## [AIM OF THE EXERCISE]
Can you give the part of the material that opens with the line containing "This screenshot has width=1280, height=640." and closes with the line containing "[1026, 163]" again, swapping "bold" for "highlighted" and leaving everything else unchanged?

## [Click-target data]
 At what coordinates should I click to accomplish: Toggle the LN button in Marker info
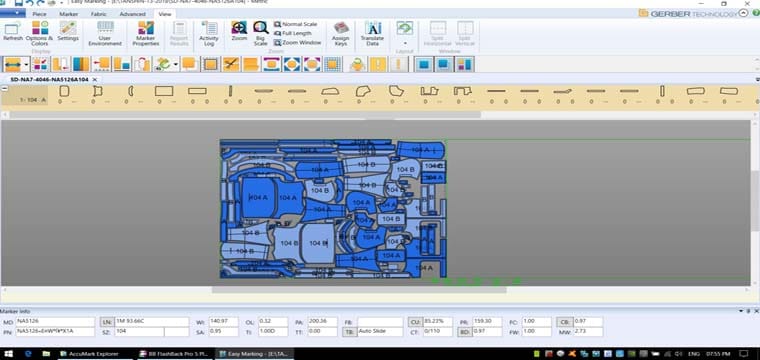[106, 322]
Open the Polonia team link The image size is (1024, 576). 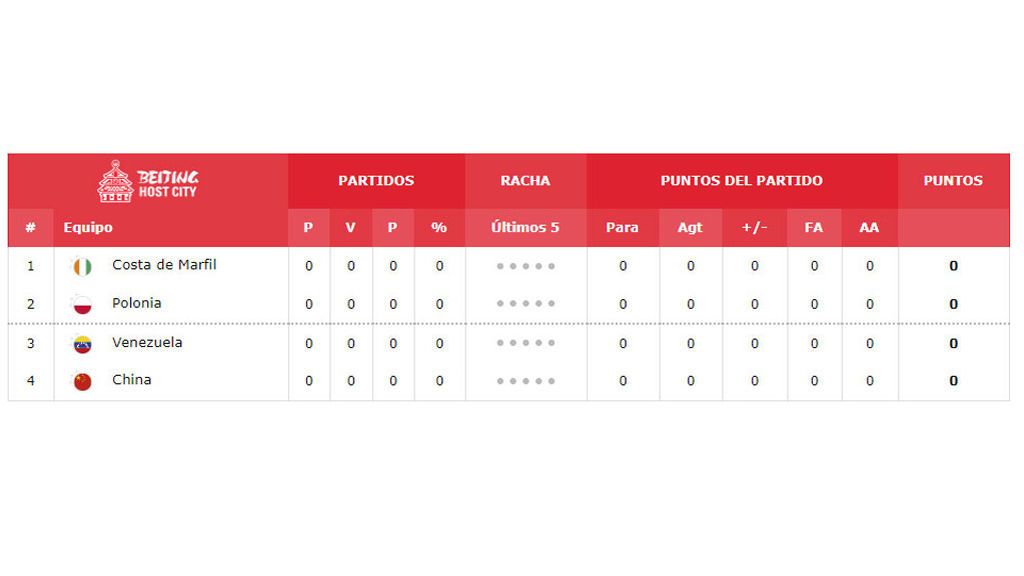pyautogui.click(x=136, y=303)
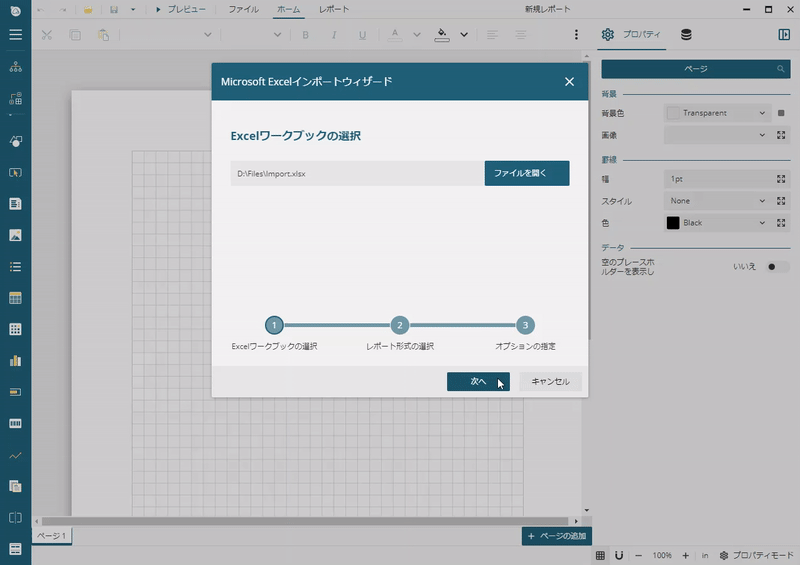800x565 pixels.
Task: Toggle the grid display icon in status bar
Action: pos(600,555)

...

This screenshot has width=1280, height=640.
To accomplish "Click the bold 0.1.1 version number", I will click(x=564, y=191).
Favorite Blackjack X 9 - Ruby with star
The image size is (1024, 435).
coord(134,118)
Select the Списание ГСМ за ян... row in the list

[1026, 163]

## [WRITTEN RESPONSE]
This screenshot has width=1280, height=640.
To accomplish "Click the highlighted 0.1.1 version number", I will click(x=564, y=191).
Favorite Blackjack X 9 - Ruby with star
The image size is (1024, 435).
coord(134,118)
Select the Списание ГСМ за ян... row in the list

[1026, 163]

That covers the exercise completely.